Records to use:
▼

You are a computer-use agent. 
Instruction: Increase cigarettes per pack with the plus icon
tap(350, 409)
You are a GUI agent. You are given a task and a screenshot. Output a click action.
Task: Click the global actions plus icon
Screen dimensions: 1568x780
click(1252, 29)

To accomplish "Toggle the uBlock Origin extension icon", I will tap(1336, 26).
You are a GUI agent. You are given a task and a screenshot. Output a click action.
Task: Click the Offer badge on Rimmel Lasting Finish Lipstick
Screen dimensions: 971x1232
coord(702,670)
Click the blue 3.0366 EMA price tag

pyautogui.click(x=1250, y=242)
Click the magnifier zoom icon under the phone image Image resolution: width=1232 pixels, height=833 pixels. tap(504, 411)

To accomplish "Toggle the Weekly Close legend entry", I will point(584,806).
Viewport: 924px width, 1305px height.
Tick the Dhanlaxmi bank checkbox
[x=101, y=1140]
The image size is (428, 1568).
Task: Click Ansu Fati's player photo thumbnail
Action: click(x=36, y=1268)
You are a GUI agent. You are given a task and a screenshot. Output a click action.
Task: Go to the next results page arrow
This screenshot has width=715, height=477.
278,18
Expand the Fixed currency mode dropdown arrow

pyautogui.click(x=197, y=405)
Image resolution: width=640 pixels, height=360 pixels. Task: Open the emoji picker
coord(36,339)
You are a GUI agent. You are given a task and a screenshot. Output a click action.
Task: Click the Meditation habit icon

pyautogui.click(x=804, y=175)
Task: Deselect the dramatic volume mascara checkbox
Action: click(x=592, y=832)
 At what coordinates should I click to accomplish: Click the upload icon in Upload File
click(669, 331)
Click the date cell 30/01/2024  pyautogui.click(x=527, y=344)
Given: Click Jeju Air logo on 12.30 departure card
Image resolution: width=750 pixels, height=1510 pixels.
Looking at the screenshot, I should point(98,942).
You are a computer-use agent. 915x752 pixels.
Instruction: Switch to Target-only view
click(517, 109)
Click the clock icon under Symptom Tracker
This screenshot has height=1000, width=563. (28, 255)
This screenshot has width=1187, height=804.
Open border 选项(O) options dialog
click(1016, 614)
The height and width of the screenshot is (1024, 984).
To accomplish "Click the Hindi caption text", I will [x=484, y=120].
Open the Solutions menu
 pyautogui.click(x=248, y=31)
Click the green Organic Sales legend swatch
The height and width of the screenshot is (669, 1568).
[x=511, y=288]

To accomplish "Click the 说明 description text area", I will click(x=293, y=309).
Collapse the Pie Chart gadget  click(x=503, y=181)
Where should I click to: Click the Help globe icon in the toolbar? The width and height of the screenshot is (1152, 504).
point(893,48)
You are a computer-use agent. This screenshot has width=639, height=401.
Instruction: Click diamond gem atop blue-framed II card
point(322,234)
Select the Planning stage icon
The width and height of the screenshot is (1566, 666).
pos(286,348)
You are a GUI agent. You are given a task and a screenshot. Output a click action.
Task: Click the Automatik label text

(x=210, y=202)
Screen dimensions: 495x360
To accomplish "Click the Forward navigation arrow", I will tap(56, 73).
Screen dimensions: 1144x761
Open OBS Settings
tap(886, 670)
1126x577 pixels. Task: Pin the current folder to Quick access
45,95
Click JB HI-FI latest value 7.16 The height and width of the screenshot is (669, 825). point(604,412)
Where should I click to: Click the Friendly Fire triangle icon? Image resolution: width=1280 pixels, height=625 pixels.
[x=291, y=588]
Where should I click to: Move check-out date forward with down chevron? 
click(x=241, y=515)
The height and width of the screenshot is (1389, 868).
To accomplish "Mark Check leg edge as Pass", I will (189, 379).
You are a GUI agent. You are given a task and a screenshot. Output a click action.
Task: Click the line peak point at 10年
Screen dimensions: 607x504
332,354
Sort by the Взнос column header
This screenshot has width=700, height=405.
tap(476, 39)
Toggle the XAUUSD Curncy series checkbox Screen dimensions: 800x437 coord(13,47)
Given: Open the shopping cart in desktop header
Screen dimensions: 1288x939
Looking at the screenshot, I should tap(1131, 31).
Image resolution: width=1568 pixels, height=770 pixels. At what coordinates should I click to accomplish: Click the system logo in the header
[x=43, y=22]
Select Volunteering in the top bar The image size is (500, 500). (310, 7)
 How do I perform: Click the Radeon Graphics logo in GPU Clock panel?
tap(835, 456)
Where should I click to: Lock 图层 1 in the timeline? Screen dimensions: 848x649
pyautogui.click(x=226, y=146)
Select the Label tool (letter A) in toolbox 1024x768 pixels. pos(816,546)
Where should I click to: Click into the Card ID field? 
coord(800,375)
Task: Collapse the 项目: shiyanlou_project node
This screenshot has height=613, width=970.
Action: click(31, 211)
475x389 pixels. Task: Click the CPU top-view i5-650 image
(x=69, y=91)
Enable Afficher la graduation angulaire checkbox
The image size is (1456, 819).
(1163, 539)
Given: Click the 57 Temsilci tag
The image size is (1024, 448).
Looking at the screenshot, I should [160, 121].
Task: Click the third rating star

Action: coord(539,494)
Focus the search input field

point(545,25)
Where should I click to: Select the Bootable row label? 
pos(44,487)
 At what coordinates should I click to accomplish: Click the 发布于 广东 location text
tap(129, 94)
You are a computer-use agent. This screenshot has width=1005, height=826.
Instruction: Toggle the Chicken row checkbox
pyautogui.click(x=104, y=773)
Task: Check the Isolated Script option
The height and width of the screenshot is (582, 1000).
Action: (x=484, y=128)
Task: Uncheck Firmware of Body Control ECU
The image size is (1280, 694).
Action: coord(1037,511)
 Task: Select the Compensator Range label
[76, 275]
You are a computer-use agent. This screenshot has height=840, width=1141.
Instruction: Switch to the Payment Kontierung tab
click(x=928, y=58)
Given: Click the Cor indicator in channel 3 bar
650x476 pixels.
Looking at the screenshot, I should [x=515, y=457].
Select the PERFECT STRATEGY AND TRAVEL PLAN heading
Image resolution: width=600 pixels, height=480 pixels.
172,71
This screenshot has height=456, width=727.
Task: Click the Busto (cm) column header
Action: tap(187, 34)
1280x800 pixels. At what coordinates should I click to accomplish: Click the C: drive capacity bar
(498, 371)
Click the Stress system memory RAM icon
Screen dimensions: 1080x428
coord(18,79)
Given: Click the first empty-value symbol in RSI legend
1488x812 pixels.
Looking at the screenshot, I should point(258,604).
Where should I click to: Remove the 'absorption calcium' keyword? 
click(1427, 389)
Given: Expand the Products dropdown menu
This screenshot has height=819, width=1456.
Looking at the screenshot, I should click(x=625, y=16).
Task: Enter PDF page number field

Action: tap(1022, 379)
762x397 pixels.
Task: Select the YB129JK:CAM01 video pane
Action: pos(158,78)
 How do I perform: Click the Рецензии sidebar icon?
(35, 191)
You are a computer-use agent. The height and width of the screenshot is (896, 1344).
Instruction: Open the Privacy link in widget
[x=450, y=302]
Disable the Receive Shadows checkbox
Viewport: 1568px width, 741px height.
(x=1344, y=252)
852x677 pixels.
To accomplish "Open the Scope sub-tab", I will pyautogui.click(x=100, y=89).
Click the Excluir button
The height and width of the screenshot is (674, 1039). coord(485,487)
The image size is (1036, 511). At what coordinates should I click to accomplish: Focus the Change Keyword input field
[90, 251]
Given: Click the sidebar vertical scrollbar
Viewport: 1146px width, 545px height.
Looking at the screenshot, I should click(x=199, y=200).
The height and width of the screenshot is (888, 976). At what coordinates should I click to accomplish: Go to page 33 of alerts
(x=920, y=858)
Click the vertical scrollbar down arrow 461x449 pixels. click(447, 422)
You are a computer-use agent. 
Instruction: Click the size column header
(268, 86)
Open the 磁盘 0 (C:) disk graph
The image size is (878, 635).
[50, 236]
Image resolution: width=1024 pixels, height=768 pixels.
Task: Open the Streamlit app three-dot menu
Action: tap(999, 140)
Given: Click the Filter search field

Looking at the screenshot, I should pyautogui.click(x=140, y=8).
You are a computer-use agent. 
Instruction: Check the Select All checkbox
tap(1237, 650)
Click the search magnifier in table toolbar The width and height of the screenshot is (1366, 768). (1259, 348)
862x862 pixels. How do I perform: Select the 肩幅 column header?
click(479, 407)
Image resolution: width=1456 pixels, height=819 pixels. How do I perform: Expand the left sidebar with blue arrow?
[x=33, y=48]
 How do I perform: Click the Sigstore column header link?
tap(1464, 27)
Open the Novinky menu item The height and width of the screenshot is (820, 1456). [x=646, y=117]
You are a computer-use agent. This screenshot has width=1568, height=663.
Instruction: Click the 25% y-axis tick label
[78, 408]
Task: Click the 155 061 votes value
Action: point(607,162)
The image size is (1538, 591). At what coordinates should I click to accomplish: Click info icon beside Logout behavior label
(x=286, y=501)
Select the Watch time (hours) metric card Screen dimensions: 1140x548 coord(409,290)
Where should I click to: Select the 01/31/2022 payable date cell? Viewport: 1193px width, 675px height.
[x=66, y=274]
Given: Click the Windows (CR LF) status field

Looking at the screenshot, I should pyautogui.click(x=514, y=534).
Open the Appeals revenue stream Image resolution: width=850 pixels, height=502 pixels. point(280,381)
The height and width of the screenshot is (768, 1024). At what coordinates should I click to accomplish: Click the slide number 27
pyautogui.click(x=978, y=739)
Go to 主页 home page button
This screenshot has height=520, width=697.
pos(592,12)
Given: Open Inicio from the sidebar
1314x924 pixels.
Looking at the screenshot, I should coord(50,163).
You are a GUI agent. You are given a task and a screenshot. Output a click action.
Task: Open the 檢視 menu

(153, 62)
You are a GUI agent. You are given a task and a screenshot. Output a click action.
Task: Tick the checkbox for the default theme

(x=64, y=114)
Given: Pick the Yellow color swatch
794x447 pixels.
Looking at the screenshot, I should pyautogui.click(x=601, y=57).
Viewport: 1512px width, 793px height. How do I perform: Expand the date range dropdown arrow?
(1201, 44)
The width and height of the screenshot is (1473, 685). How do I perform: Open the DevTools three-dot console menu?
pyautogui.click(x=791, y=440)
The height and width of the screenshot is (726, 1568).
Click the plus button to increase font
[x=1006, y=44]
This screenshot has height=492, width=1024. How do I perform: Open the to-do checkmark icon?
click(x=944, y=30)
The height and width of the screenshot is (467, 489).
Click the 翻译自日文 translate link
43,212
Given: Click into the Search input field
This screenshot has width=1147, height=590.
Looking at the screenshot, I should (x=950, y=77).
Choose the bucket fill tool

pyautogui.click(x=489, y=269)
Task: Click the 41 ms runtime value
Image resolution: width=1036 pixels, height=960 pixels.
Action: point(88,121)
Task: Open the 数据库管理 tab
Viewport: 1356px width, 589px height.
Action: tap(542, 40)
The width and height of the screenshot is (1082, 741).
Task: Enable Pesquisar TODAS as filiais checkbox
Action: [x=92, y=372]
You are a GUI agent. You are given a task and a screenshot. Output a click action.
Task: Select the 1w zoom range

▲

What you will do: Please rewrite the items from the first one through the line containing "pyautogui.click(x=1250, y=242)", replacing "Screen dimensions" with "Screen size" and leaving everything else unchanged.

Exercise answer:
You are a computer-use agent. 
Instruction: Increase cigarettes per pack with the plus icon
tap(350, 409)
You are a GUI agent. You are given a task and a screenshot. Output a click action.
Task: Click the global actions plus icon
Screen size: 1568x780
click(1252, 29)

To accomplish "Toggle the uBlock Origin extension icon", I will tap(1336, 26).
You are a GUI agent. You are given a task and a screenshot. Output a click action.
Task: Click the Offer badge on Rimmel Lasting Finish Lipstick
Screen size: 971x1232
coord(702,670)
Click the blue 3.0366 EMA price tag

pyautogui.click(x=1250, y=242)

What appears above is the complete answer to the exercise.